What is expected:
Which lines below contain the word "icon"? Copy each of them.

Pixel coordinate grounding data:
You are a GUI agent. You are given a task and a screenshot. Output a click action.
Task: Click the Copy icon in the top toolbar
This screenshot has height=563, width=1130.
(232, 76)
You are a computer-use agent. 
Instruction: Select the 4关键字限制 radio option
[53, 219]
--
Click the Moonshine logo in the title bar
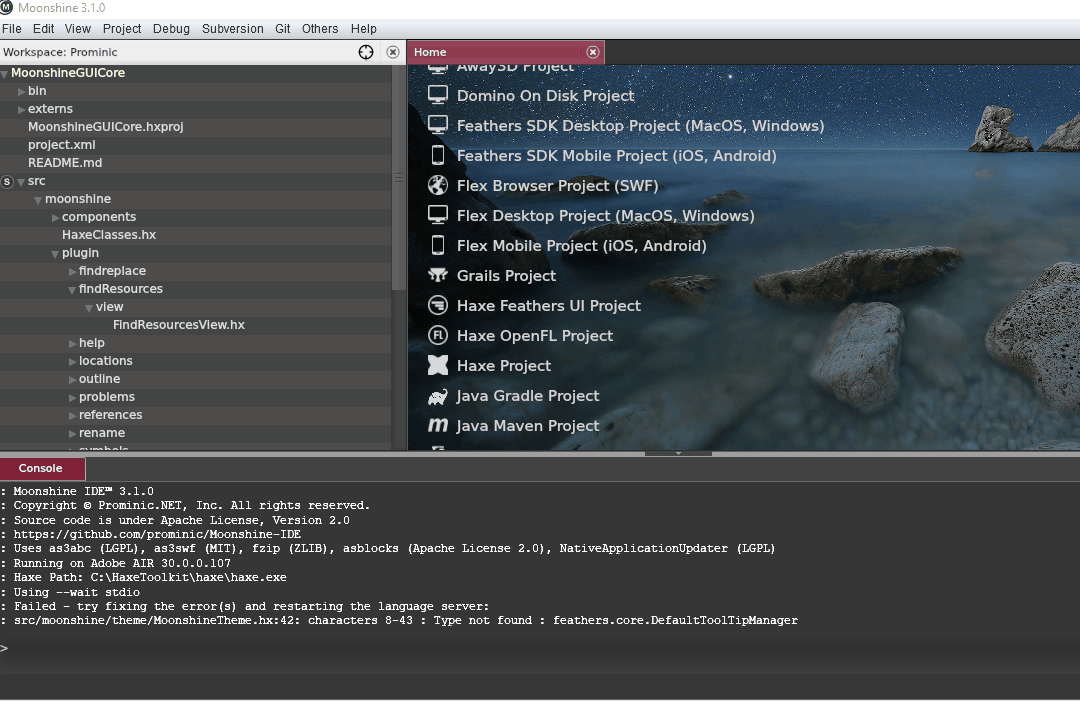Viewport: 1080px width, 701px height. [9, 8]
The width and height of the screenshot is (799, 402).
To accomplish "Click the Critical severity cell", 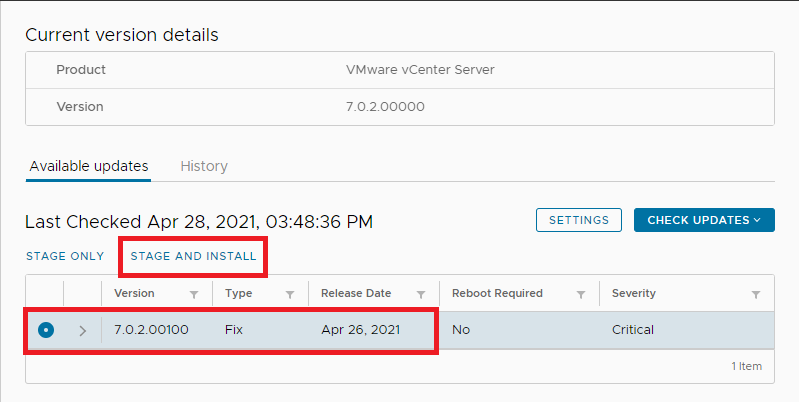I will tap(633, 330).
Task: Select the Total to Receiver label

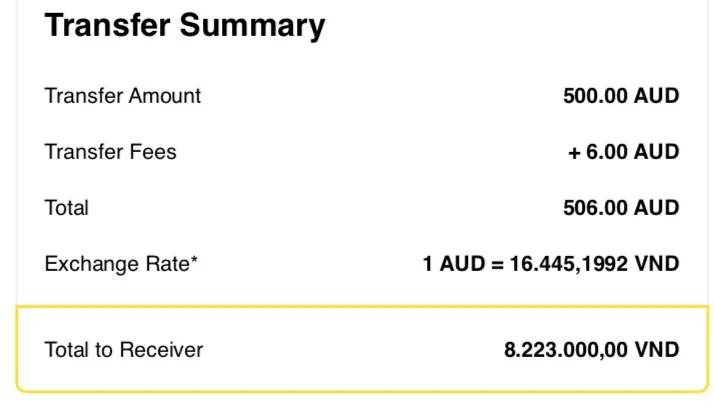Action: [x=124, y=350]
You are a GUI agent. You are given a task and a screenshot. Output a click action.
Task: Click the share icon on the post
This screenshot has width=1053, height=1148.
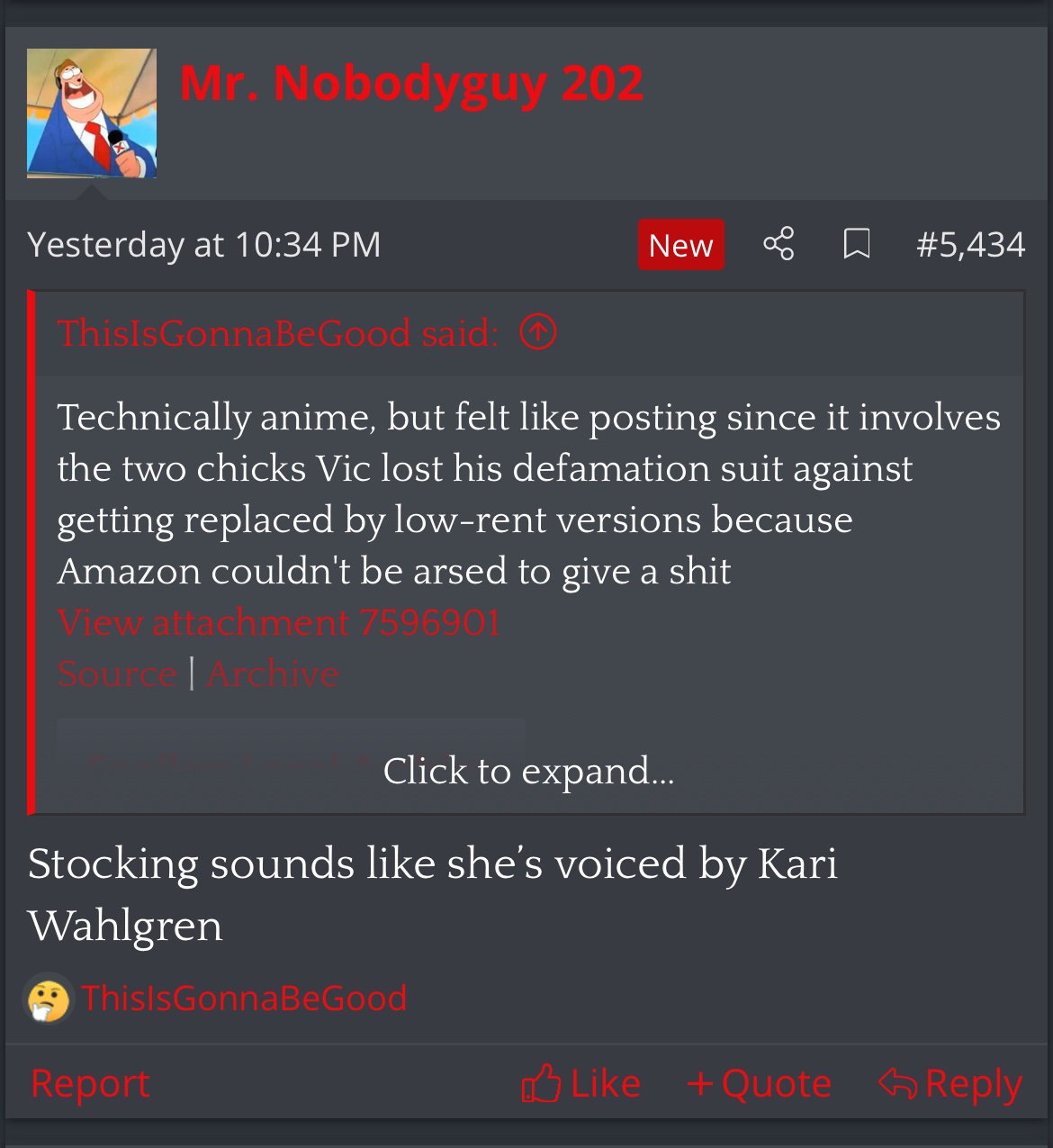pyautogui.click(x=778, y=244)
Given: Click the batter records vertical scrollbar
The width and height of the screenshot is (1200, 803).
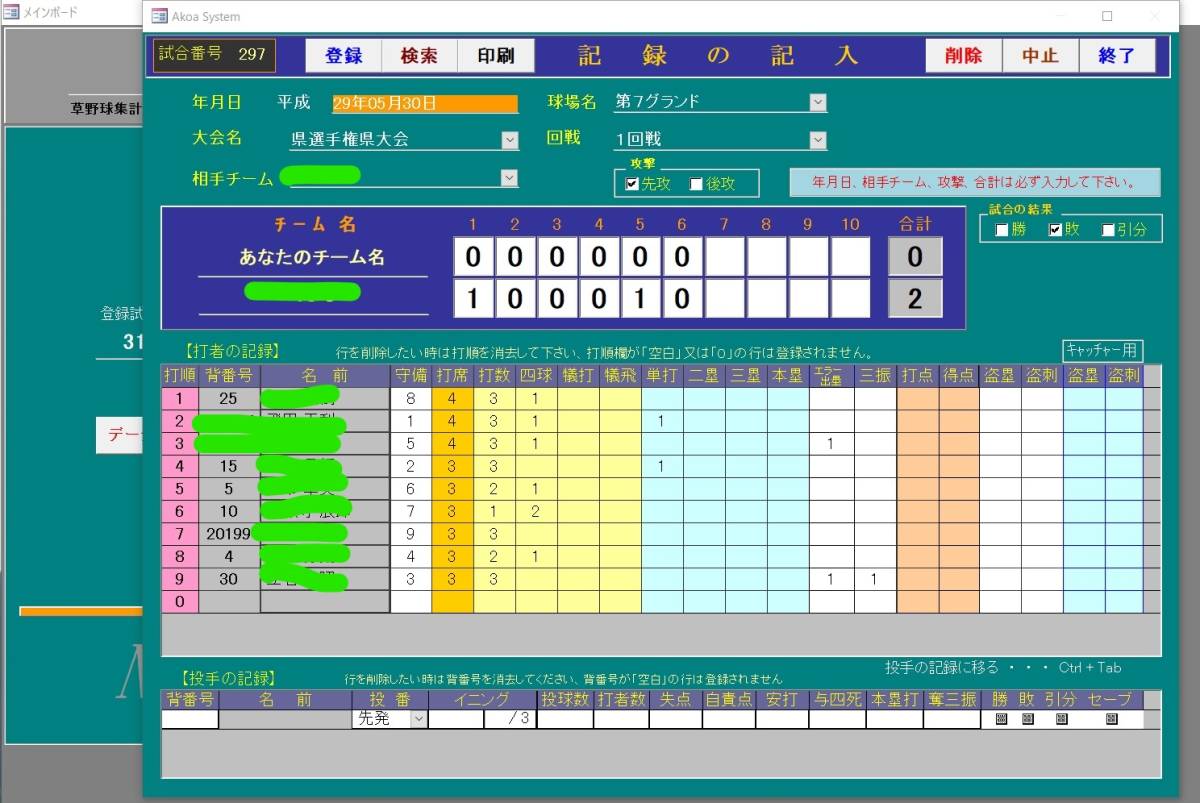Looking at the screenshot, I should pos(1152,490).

Solution for this task:
Task: Click the Copy icon in the top toolbar
Task: Click the share icon on the post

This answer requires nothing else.